▸ DOCUMENT TEXT
In a keynote address at the award ceremony held at the Technical University of Vienna, Pier Roberto Danesi, former Director of the IAEA multidisciplinary laboratories at Seibersdorf, congratulated Yanko Yanev and his nuclear knowledge management team, stating, "The most important resource in the nuclear field is knowledge. The Nuclear Knowledge Management programme of the IAEA is a success story and has given important contributions to a world where the safe operation and maintenance of all nuclear facilities can be better guaranteed by sharing experience."
Background: Nuclear Knowledge Management at IAEA
Nuclear knowledge management at the IAEA started spontaneously when - with the slump in the popularity of nuclear power during the 90s - nuclear knowledge and experience risked being lost to later generations as nuclear experts retired or resigned and were not replaced. The Nuclear Knowledge Management programme at the IAEA is cross cutting, assisting the organization and Member States in recording and preserving nuclear data for science and industry and helping them to capture the tacit - or implicit - knowledge involved in much expertise, which should also be handed on to later generations.
Now - in the 21st century - the need for energy security and clean energy production has led to an increased global interest in nuclear power generation. Countries are starting to expand stalled nuclear programmes, and developing countries have become interested in using nuclear power. Nuclear knowledge management will have a huge role to play in developing the required legal, financial and technical infrastructure and the necessary expertise in order to introduce and then sustain nuclear power production. Appropriate and sufficient human resource development requires holistic nuclear knowledge management in order to succeed. Here, the IAEA is extremely useful because it looks at all facets of peaceful applications of nuclear energy.

▸ EXERCISE REQUIREMENTS
• A. In the text on nuclear knowledge management, change "financial" to "economic", and write out the passage from "Now - in the" up to and including "of nuclear energy.".
• B. Quote the entries verbatim from the line with "借入件数 (350, 862)" up to and including the line with "エステサロン (462, 2126)".
The entries bear no relation to the text on nuclear knowledge management.

▸ MATERIAL SHOWN
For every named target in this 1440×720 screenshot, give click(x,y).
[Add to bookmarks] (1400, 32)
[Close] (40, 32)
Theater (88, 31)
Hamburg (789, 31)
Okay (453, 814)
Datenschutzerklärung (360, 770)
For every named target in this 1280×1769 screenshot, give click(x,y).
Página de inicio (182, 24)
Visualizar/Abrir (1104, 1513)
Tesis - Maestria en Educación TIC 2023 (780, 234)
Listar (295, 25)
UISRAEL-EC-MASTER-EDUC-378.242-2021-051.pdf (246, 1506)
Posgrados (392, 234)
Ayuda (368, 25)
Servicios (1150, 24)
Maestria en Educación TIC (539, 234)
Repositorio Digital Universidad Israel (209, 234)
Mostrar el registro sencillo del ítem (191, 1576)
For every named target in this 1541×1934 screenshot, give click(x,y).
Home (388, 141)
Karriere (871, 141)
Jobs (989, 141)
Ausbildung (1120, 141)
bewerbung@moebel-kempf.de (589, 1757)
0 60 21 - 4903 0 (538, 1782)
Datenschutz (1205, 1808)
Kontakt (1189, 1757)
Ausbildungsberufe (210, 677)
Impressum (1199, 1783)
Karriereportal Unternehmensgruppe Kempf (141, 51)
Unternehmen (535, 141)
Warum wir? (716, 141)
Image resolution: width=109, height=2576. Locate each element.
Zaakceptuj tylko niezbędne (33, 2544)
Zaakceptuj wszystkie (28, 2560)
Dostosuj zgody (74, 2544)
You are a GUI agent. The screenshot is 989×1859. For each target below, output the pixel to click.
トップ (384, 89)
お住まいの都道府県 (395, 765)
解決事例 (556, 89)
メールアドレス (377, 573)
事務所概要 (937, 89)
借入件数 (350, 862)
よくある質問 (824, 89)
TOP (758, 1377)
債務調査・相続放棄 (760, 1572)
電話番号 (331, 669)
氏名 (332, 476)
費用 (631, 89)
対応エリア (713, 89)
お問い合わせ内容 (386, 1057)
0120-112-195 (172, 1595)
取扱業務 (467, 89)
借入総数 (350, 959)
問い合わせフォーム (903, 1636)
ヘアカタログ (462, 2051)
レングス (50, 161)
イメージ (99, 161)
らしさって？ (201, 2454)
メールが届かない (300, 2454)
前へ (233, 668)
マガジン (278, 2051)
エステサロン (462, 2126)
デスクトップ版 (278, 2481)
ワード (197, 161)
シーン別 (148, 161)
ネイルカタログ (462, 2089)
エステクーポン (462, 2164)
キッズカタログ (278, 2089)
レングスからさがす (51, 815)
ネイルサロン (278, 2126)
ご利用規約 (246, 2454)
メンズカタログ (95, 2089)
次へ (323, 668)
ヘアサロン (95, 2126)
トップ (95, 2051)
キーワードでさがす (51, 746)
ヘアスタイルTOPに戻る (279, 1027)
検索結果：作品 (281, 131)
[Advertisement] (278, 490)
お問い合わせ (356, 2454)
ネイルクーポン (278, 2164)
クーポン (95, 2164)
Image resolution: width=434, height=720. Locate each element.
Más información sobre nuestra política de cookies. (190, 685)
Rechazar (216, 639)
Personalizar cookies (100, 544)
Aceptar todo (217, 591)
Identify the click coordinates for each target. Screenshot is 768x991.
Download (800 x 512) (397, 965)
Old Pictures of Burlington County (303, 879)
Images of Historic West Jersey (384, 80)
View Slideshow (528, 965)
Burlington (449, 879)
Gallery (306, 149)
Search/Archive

▸ ANSWERS FOR THE TASKS
• A.
Now - in the 21st century - the need for energy security and clean energy production has led to an increased global interest in nuclear power generation. Countries are starting to expand stalled nuclear programmes, and developing countries have become interested in using nuclear power. Nuclear knowledge management will have a huge role to play in developing the required legal, economic and technical infrastructure and the necessary expertise in order to introduce and then sustain nuclear power production. Appropriate and sufficient human resource development requires holistic nuclear knowledge management in order to succeed. Here, the IAEA is extremely useful because it looks at all facets of peaceful applications of nuclear energy.

• B.
借入件数 (350, 862)
よくある質問 (824, 89)
TOP (758, 1377)
債務調査・相続放棄 (760, 1572)
電話番号 (331, 669)
氏名 (332, 476)
費用 (631, 89)
対応エリア (713, 89)
お問い合わせ内容 (386, 1057)
0120-112-195 (172, 1595)
取扱業務 (467, 89)
借入総数 (350, 959)
問い合わせフォーム (903, 1636)
ヘアカタログ (462, 2051)
レングス (50, 161)
イメージ (99, 161)
らしさって？ (201, 2454)
メールが届かない (300, 2454)
前へ (233, 668)
マガジン (278, 2051)
エステサロン (462, 2126)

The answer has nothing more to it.